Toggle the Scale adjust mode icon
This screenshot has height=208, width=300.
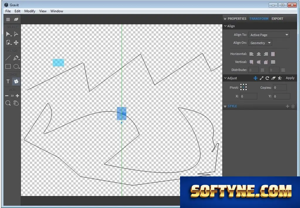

==

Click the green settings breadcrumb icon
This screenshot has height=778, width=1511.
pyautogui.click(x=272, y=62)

...

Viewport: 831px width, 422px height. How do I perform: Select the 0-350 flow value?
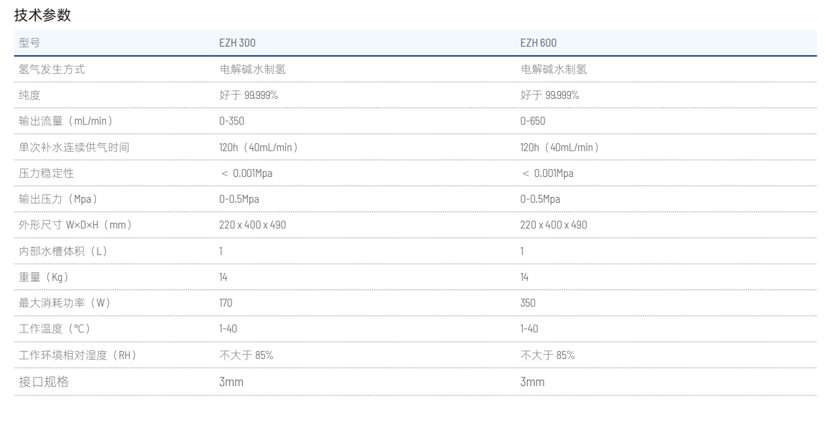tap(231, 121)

Short exercise> Retype the data above without changes, everything from the line containing "Viewport: 831px width, 422px" down to the line containing "tap(231, 121)", both lines included. Leave the pictures out of your answer.

Reply>
Viewport: 831px width, 422px height. How do I perform: Select the 0-350 flow value?
tap(231, 121)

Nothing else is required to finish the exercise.